A data block:
>> START

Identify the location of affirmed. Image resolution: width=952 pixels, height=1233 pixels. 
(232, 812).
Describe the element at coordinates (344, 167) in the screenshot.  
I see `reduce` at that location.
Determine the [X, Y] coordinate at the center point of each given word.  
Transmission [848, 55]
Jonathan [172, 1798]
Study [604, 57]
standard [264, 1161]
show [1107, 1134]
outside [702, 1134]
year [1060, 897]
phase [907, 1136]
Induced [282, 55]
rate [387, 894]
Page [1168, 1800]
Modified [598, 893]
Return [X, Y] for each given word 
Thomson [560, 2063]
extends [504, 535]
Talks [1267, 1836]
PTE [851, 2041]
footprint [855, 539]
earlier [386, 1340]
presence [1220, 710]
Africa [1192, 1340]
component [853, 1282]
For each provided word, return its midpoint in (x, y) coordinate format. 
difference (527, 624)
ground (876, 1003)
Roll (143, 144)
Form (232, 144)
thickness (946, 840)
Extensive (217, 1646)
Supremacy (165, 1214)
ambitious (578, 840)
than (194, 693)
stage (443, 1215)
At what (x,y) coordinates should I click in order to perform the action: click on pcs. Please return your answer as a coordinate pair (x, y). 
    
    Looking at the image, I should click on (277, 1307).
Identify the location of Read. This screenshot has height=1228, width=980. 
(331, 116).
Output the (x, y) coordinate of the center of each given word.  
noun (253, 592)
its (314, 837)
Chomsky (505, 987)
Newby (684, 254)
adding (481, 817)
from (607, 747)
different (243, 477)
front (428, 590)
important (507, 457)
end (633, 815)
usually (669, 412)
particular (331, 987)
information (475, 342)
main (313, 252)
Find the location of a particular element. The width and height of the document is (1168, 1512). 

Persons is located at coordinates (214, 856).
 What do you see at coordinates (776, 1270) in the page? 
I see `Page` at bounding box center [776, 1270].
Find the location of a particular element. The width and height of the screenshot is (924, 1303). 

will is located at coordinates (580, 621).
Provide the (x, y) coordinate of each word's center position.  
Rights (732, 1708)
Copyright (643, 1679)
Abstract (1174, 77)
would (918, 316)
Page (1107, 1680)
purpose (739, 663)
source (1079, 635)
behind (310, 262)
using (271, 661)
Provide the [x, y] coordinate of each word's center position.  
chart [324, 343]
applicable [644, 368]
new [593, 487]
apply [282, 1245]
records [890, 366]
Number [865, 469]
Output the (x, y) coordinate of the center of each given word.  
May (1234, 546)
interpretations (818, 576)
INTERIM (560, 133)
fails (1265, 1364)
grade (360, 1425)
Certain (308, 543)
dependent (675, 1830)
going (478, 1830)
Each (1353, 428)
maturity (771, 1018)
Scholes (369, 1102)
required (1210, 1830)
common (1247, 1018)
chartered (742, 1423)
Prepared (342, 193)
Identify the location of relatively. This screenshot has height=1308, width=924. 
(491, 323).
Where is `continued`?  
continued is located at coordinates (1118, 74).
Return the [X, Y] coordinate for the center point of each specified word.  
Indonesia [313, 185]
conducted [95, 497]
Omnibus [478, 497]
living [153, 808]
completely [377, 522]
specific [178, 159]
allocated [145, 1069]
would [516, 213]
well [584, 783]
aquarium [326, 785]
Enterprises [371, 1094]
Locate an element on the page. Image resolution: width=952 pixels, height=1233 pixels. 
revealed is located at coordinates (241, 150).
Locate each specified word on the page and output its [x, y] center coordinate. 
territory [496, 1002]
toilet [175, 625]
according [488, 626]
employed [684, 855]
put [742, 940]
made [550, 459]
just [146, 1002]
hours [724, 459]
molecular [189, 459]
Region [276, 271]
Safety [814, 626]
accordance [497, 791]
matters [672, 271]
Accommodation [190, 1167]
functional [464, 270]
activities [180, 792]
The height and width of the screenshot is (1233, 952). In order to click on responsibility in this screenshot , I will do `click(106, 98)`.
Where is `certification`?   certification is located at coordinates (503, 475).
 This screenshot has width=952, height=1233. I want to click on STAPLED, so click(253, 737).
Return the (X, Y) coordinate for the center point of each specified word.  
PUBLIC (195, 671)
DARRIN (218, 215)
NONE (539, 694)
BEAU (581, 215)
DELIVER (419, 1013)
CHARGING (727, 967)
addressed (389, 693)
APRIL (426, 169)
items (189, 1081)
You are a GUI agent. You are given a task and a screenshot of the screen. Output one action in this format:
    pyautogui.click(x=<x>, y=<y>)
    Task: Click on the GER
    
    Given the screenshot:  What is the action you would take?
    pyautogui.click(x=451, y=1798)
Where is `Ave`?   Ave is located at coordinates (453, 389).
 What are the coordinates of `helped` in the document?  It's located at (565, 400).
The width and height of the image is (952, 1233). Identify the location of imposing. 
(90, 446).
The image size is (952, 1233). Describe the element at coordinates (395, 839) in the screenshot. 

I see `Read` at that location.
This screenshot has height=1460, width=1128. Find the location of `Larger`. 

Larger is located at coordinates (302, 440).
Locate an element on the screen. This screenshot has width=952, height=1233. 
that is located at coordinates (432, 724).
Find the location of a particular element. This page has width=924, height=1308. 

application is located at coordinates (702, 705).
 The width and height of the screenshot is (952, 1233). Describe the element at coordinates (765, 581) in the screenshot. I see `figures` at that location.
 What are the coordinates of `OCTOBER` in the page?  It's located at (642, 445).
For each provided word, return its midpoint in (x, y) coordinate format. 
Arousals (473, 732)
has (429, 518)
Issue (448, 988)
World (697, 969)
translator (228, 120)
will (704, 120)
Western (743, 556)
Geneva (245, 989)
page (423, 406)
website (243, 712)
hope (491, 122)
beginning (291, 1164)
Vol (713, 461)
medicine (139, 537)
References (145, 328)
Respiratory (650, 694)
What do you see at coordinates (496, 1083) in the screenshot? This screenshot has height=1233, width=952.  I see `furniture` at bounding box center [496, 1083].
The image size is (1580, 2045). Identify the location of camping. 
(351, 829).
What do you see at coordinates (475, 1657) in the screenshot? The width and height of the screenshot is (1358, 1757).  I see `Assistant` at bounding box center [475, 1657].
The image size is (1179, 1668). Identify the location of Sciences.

>> END

Exercise directions ▸ Render the stretch of the listing from the line containing "from (607, 747)" through the line containing "apply [282, 1245]" as a JSON list of strings, one string per line, with blank lines omitted.

Output for this exercise ▸
[
  "from (607, 747)",
  "different (243, 477)",
  "front (428, 590)",
  "important (507, 457)",
  "end (633, 815)",
  "usually (669, 412)",
  "particular (331, 987)",
  "information (475, 342)",
  "main (313, 252)",
  "Find the location of a particular element. The width and height of the document is (1168, 1512). ",
  "Persons is located at coordinates (214, 856).",
  " What do you see at coordinates (776, 1270) in the page? ",
  "I see `Page` at bounding box center [776, 1270].",
  "Find the location of a particular element. The width and height of the screenshot is (924, 1303). ",
  "will is located at coordinates (580, 621).",
  "Provide the (x, y) coordinate of each word's center position.  ",
  "Rights (732, 1708)",
  "Copyright (643, 1679)",
  "Abstract (1174, 77)",
  "would (918, 316)",
  "Page (1107, 1680)",
  "purpose (739, 663)",
  "source (1079, 635)",
  "behind (310, 262)",
  "using (271, 661)",
  "Provide the [x, y] coordinate of each word's center position.  ",
  "chart [324, 343]",
  "applicable [644, 368]",
  "new [593, 487]",
  "apply [282, 1245]"
]